In nature it is common for A. ludens to encounter two/three hosts with simultaneously ripening fruit, or with fruit ripening in close succession [47,103]. Therefore, it is likely that females will encounter calling males stemming from different hosts [47,48]. As documented here, the scent bouquet of flies stemming from ancestral, exotic, and conditional hosts is quite different and variable (Figure 1 and Figure 2), and this could lead to females queuing into males from a “novel host”. It could also happen that, due to extreme drought conditions, the ancestral and alternative hosts do not fruit or produce few fruit in a particular season, and as a result, a “novel” host is used by flies (e.g., Manzano pepper) [104]. The latter also has important implications for the sterile insect technique (SIT), as millions of sterile males are released in vast areas, encompassing various habitats. As documented here, the scent bouquet of males stemming from a laboratory colony reared on an artificial diet differs in both the number of compounds present and in the quantity of them, compared to the scent bouquet of males from natural hosts (e.g., P. persica). If sterile males are massively released in, for example, mango- or citrus- producing areas, it could happen that local females, adapted to the scent bouquet of local males originating from one or two hosts, will not be attracted to the odor blend of the mass-reared males. The new (“novel”) compounds we detected in the effluvia of sexually-mature calling males originating from, for example, guava or apples, could possibly enhance the attractiveness of the males releasing them.
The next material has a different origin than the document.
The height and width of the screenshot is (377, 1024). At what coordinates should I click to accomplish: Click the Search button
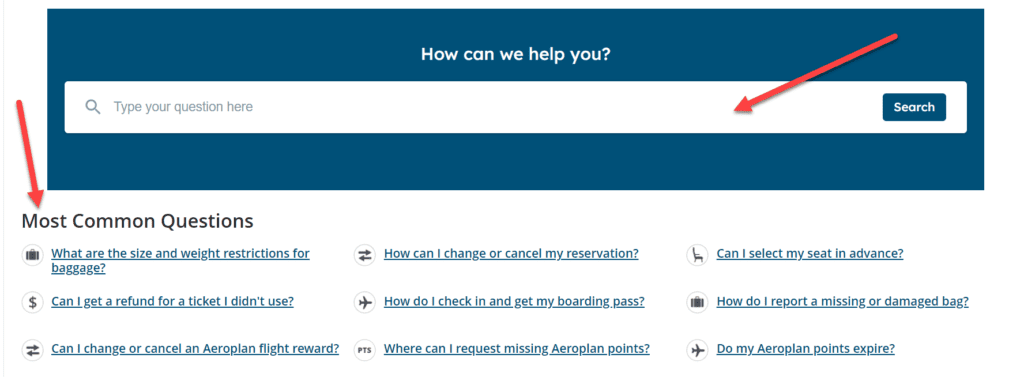(914, 107)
We will pursue these important questions in electroantennogram, wind tunnel, and field-cage behavioral studies.

5. Conclusions

Here we have documented a strong influence of the larval host of two polyphagous fruit flies (A. ludens and A. obliqua) on the scent bouquet of sexually-mature calling males in terms of the number of compounds that configure the odor blend and also in the concentration of certain blend components. That is, we confirmed the host-quality-effect hypothesis. When comparing what we defined as the “core” scent bouquet found in males from ancestral hosts with the scent bouquet of males from conditional hosts, the number of components in the odor bouquet almost doubled, and in some “novel” hosts, new, hitherto unreported compounds, appeared. It is likely that some odor blend precursors are sequestered by larvae from the fruit pulp and carried over to the adult passing through the pupal stage (metamorphosis) via fat cells, but this will require further examination. Alternatively, phenotypic plasticity may be acting. We surmise that if some or all the new odors play a role in mate attraction, this could increase male mating success and possibly drive speciation processes. From a practical perspective, this scenario could also influence the mating success of mass-reared, sterilized males released as part of pest management programs applying the sterile insect technique on an area-wide basis. With respect to the synthesis routes, it is possible that the adult flies resort to their endogenous machinery, that some compounds are synthesized by bacteria, or that both mechanisms are at play. This, plus the possibility that assortative mating could take place, requires additional research.